L'ensemble de ces pratiques a donné prise au reproche que se font
mutuellement les gouvernements et majorités successives de
"noyauter" à leur profit l'Etat et l'économie.
Remède
= un délai de plusieurs années
entre la sortie d'un cabinet ministériel et l'entrée dans le
secteur industriel ou financier par retour aux administrations
d'origine ou promotion dans des corps de contrôle. - La surveillance
des "pantouflages" dont les dispositions (M. DURAFOUR) ont
une dizaine d'années n'a pas été dissuasive.
2
- La nomination aux fonctions d'autorité de l'Etat
n'a pas à être motivée ; en relever non plus.

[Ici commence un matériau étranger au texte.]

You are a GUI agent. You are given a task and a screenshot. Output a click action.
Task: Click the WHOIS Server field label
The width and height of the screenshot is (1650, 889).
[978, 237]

C'est légitime
quand l'Etat est démocratique et qu'alternent au pouvoir
gouvernemental personnalités, équipes, programmes et convictions.

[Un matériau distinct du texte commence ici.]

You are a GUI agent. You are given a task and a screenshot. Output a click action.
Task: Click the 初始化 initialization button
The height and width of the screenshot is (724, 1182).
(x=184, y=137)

Pour les administrations, les risques sont un système des dépouilles
que pratiqueraient les gouvernants et le développement d'un esprit
de meute et de corporation au sein des corps dont les titulaires
s'estimeraient privés de leurs espérances de carrière par des
nouveaux arrivés par l'extérieur et par le haut. Pour ceux,
titulaires ou non, qui accèdent à ces emplois, le risque est
personnel. Une éviction non motivée, une perte considérable en
émoluments et en avantages accessoires, une perte de dignité sinon
d'honneur, une fin de carrière que ne pallient pas le service des
traitements de base ou diverses positions administratives ad hoc.
Quand
les serviteurs de l'Etat, les plus en vue du public, sont passibles
de disgrâce s'apparentant à celles de l'Ancien Régime, il est
tentant qu'ils y obvient par les comportements de cette époque :
l'inertie ou l'esprit de cour,
voire des systèmes de garanties corporatives ou occultes. L'Etat et
les Gouvernements disposeraient de docilités, mais non plus
d'imagination et de dévouement réels.
Remède = imposer par la loi
des règles de forme pour toute mise fin à des fonctions à la
discrétion du Gouvernement (communication du dossier et préavis,
sauf urgence ou secret-défense dûment motivés) ; assurer une
transition en matière d'émoluments qui mette à pied d'égalité
avec un haut cadre d'entreprise licencié pour raison économique,
soit le versement d'une indemnité correspondant à une ou plusieurs
années de traitement dans l'emploi retiré ; permettre à ceux qui
étaient au moment de leur nomination, déjà titulaires, de
souscrire à des assurances pertes d'émoluments ou chômage.
La réalité des carrières
dans la haute fonction publique ou assimilée n'est plus la sécurité
de l'emploi ni la transparence des affectations. Toutes proportions
gardées, les conditions de "survie" en cas de disgrâce
sont apparentées à celles d'un demandeur d'emploi, sans cependant
que les statuts aient prévu ni organisé ces situations peu dignes
de l'employeur : l'Etat. Cas notamment des engagements financiers
souscrits selon des espérances de carrière dont rien ne laissait
penser qu'elles seraient inopinément controuvées.
3
La culture d'Etat est en péril.
A l'instar de l'Ecole polytechnique, une institution censée préparer
au service de l'Etat et en donner les structures mentales, a dérivé
en école de préparation à des carrières de direction. La question
des élites en France se pose dans des termes aussi urgents qu'il y a
un siècle quand fut fondée l'Ecole libre des Sciences Politiques.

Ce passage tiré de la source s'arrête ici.